L’été dernier, 409 personnes sont décédées en France des suites d’une noyade. Depuis le début de la vague de chaleur, on compte déjà huit personnes mortes noyées, principalement dans des cours ou des plans d’eau, et deux sur le littoral atlantique .
Les noyades sont la 1ère cause de « mortalité de la vie courante », hors accidents de la route et accidents du travail (qui eux aussi ont tendance à augmenter en période de forte chaleur). Face aux risques de noyade qui augmentent proportionnellement à la fréquentation des plages et des points d’eau quand il y a des vagues de chaleur comme celle qui s’abat sur la France depuis une semaine, il est fortement conseillé de se baigner avec un minimum de précautions et dans des zones surveillées. L’augmentation de 16% du nombre de noyades entre 2024 et 2025 ( dont 57 enfants et adolescents) posait déjà avec acuité la question de la prévention et de la surveillance. Qu’en sera-t-il cette année ?

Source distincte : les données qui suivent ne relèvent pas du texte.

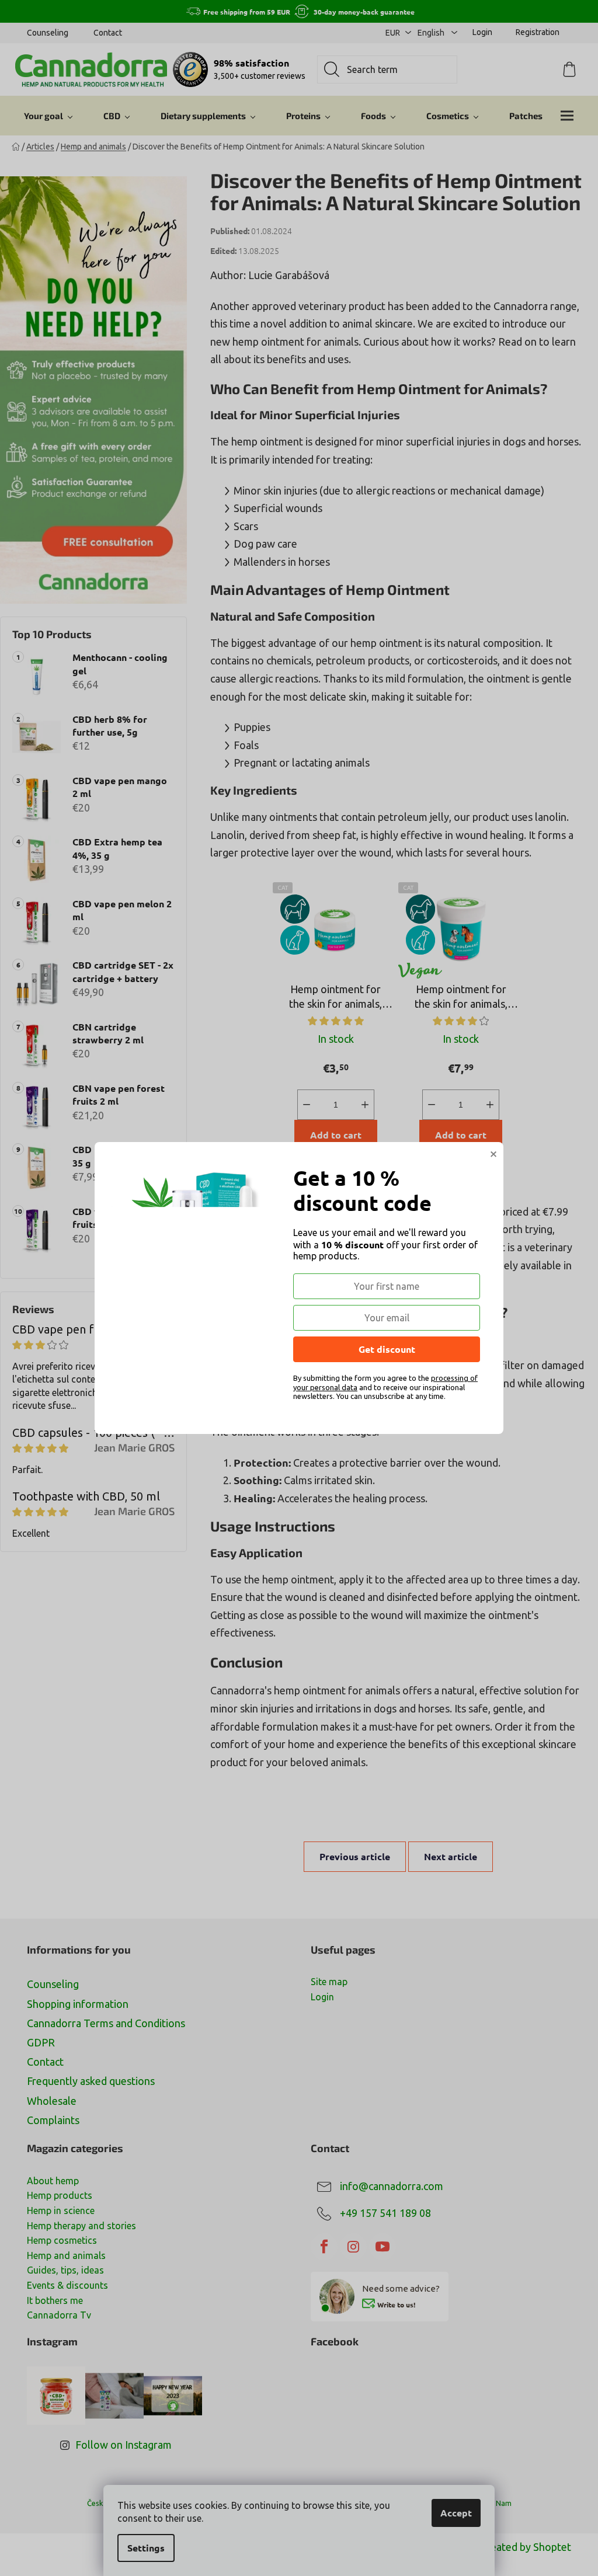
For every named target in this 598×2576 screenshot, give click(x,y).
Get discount (387, 1349)
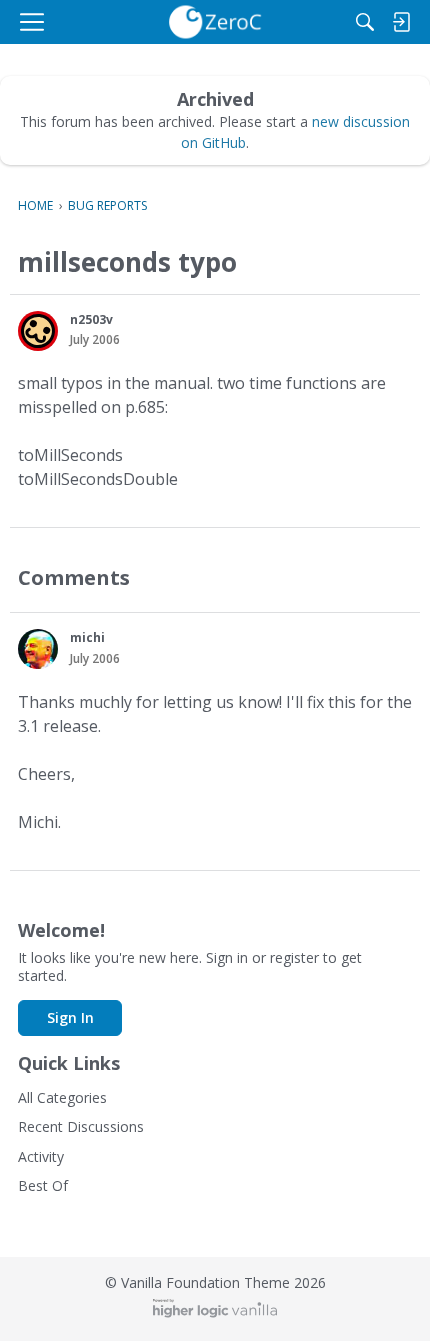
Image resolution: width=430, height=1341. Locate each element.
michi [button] (87, 637)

Du coté prévention, la Fédération des Maîtres-Nageurs Sauveteurs estime que règne encore une « méconnaissance des dangers liés aux activités aquatiques ». Cette fédération préconise le passage à l’école un « brevet de sécurité aquatique » comme il en existe un pour la sécurité routière, brevet qui devrait être renouvelé à l’adolescence.
Voies Navigables de France (VNF), l’établissement public qui gère les 6 700 kms de voies d’eaux, avait publié avant de week-end de la Pentecôte un communiqué avertissant : « En dehors des espaces aménagés, les risques liés à la baignade sauvage sont importants, voir mortels, notamment à proximité des écluses, barrages, bateaux ou lors de sauts depuis des ponts », rappelant que s’y trouvent souvent « des blocs de béton, pieux métalliques, amoncellement de roches ». On a pu voir circuler les vidéos de l’intervention musclée des forces de police pour interdire baignades et sauts dans le Canal Saint Martin à Paris. Cela ne représente pas grand chose par rapport aux 6 700 kms de voies d’eaux du territoire national sur lequelles les adolescents et jeunes adultes savent dénicher les coins de fraîcheur gratuite.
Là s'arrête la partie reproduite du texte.